As Marshall explains, “We’re actually moving towards allowing all sorts of disparate information to be combined on platform and taken and sent off platform for consumption by either a SEIM or other type of application that’s interested in consuming that data, whether it’s compliance data security data. 


“I’ll even go so far as say, security rules themselves, we can actually take the entitlement data from the mainframe and make it available off platform and bidirectionally allow the off-platform application to request services to and from the mainframe or allow it to have its two sets of security rules that have been synchronized on platform and off platform and allow the synchronization of the security entitlements bidirectionally.


“We’re going to see more and more of this in the coming years where more and more applications are going to want to take their data and take it off of the mainframe. They’re going to want to take the data and make it available off-platform without losing the security that they have on the platform today because the platform on the mainframe has been created honestly over the last 30 to 40 years and it’s evolved over 30 to 40 years and it’s really hard for anybody to go to a bank and say we want you to take all of your financial information, take this off platform and just believe us when we tell you it’s going to be secured, kind of the same. 


“They go, ‘No, no, no, no, that that’s not really good enough for us! If we’re going to do that, we want some method where we can take the entitlements that exist on the mainframe and make them available off the mainframe.’ ”

Of course, new threats will continue to emerge, new security innovations will both anticipate and respond to such threats, and new regulations and standards will mercilessly pummel the world of IT without surcease. The platform that is known to remain robust under sustained high demand is the one that can handle this ever-increasing load. As 
 Global VP for Sales Marketing and Business Development for Vanguard Integrity Professionals, puts it, “The mainframe is built to run, it’s happy at 90%. It loves going fast. And you take a lot of this open systems architecture, they’re not real happy at 50.”

Regulations, Reliability, Privacy and the Mainframe

Before the advent of electronic computing, keeping data behind a locked door was a standard way to secure it. But there have always been secret or confidential data that needed to be treated with greater sensitivity, and numerous mechanisms throughout the ages to maintain that status, with varying degrees of effectiveness.


The arrival of the internet was the essential turning point when locked doors ceased to significantly impact securing data stored on network-connected computers. Fortunately, the foundational paradigms for computing security had already been established on the IBM mainframe by that time. But the requirements for security of data on and between various platforms necessitated the creation of rules, regulations, laws and principles of confidentiality and privacy that have multiplied over recent decades.

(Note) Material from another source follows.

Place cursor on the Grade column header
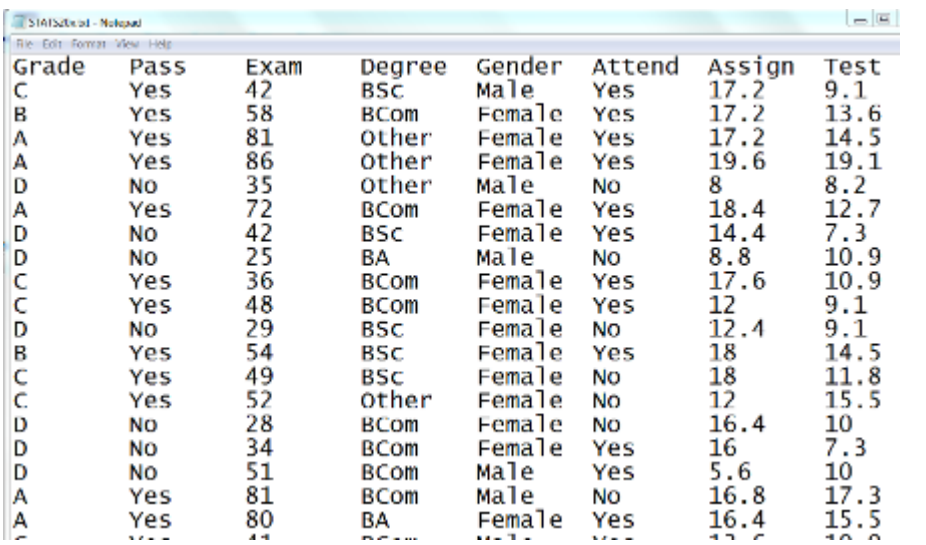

While various industry and professional bodies have had key roles in elaborating on their own standards to meet emergent IT challenges, the majority of new regulations have had politicians among their main enactors. As a consequence, the concerns of the general electorate have played a much greater role in modern privacy legislation than in the past.


Interestingly, many of the rules and regulations make inaccurate assumptions about the nature and capacity of the platforms that are stewards of critical data, as the technical experts brought in to help draft them rarely have mainframe experience. Fortunately, time and again the mainframe ecosystem has risen to the challenge and exceeded all requirements–sometimes just by proving that they were never issues on the mainframe to begin with.


Nonetheless, the mainframe is the de facto steward of the majority of the world’s most sensitive business and personal data, so regulatory compliance and privacy of consumer data have become explicit components of the security context on the mainframe. And the range and depth and currency of solutions clearly manifest this.